Zecca and co-workers showed that cysteine in proteins rather than free cysteine contributes to pheoNM biosynthesis (Ferrari et al. 2017; Monzani et al. 2019; Zucca et al. 2023). Oxidized DA binds to protein through cysteine residues of protein, but it is still unknown how conjugates are oxidized subsequently. Wakamatsu et al. (2019) examined in detail the NM biosynthesis pathway by oxidation of DA with peptides and proteins using spectrophotometric and high-performance liquid chromatography (HPLC) methods. They prepared a variety of thiol-bound DA complexes and showed that DA binds via a cysteine residue of proteins and that the efficacy of binding depends on the structural features of the proteins. The results also suggest that oxidatively modified DA-protein conjugates produced in the brain possess a potent pro-oxidant activity, which may cause neurodegeneration through the production of ROS and the depletion of antioxidants (Wakamatsu et al. 2019).

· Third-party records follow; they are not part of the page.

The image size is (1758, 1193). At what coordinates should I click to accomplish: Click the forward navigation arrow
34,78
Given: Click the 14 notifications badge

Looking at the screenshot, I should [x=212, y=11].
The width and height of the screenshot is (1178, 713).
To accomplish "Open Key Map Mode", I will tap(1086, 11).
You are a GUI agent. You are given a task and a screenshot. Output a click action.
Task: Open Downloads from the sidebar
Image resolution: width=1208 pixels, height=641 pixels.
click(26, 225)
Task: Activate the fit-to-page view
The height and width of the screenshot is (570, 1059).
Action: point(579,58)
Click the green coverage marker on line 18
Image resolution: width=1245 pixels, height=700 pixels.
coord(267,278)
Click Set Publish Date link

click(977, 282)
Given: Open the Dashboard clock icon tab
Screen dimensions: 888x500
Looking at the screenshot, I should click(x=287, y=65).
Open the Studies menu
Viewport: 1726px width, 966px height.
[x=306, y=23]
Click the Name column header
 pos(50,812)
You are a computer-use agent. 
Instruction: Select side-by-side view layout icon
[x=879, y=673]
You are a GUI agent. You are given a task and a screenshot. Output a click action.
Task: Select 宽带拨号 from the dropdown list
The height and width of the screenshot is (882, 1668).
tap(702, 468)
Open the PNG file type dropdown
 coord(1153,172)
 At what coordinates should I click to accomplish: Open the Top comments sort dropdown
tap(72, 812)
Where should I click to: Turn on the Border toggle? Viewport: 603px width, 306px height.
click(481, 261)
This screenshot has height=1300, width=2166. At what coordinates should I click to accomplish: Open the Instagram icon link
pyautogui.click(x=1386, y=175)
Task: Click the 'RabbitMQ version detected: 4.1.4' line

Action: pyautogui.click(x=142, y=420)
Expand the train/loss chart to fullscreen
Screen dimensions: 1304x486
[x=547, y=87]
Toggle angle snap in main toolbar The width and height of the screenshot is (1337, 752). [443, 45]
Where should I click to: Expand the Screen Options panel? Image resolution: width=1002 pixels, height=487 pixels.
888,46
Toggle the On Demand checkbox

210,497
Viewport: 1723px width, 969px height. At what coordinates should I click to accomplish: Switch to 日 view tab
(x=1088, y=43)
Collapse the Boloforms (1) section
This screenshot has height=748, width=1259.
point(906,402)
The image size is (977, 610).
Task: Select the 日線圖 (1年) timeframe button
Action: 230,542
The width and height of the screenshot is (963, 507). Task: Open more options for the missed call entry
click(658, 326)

Which other molecules are found in NM-organelles?

Besides NM itself, NM-organelles contain proteins and lipid bodies. The double membrane of NM-organelles (Duffy and Tennyson 1965; Sulzer et al. 2000; Zecca et al. 2008b; Monzani et al. 2019) and their inclusion of some autophagosome marker proteins like microtubule-associated proteins 1A/1B light chain 3B (MAP1LC3B) and the autophagic adaptor sequestosome-1 (SQSTM1) support a macroautophagic origin, and it is believed that NM-organelles originate from autophagosomes engulfing NM precursors, lipids, and proteins from the cytosol (Zucca et al. 2018). Besides the autophagosome signature, NM-organelles also have a pronounced lysosome signature. Lysosomal enzymes rich in NM-organelles are peptidases, sulfatases, and esterases, while lipases and glycosylases occur in lower amounts (Tribl et al 2005, 2006; Plum et al. 2016; Zucca et al 2018; Wulf et al. 2022a). Therefore, NM-organelle origin probably involved fusions between autophagosomal and lysosomal vesicles (Zucca et al. 2018). NM-organelles also contain proteins like alpha-crystallin B chain, heat shock protein HSP 90-alpha, tubulin polymerization-promoting protein (TPPP), glycoprotein nonmetastatic melanoma protein (GPNMB), and ubiquitins, which are proteins that likely play a role in aggregation and degradation processes involved in NM-organelle formation; this suggests a role for accumulation of excess molecules by this organelle when the ubiquitin–proteasome system is inadequate (see the model in Zucca et al. 2018). Furthermore, high abundances of proteins of the 40S ribosomal subunit in combination with several eukaryotic translation initiation factors (eIF) and RNA-binding proteins led to the proposal of a potential link between NM-organelles and stress granules (Wulf et al. 2022a). Some other notable proteins that are associated with NM-organelles are α-synuclein and major histocompatibility complex (MHC) class I proteins (Zucca et al. 2018; Wulf et al. 2022a, b). MHC class I function was shown to render CA neurons vulnerable to attacks by cytotoxic T cells and may contribute to the death of NM+ CA neurons (Cebrián et al. 2014). The major lipid components in the lipid bodies of NM-organelles are dolichols and dolichoic acids (Fedorow et al. 2005b; Zucca et al. 2018).

Conclusion

NM in CA neurons in the SN and LC appears to be, at least predominantly, synthesized by a pathway involving tyrosine hydroxylase and iron/copper-mediated autoxidation, and it accumulates in organelles. In Parkinsonian SN and LC, the NM+ neurons preferentially die, especially those with higher NM contents. Although NM is quantitatively correlated with neurodegeneration and may be a contributing factor, it cannot be the only reason. The role of NM in neurodegeneration is complex, as it appears to have both protective and toxic roles, depending on the cellular conditions. Questions remain as to whether NM in the human brain can also be synthesized by a tyrosinase-involving pathway—which authors of the present article deem unproven and unable to make a major contribution—and whether NM concentrations per cell are higher in PD patients. It seems worthwhile to consider whether regular exercise might reduce NM synthesis and thereby help to prevent neurodegeneration.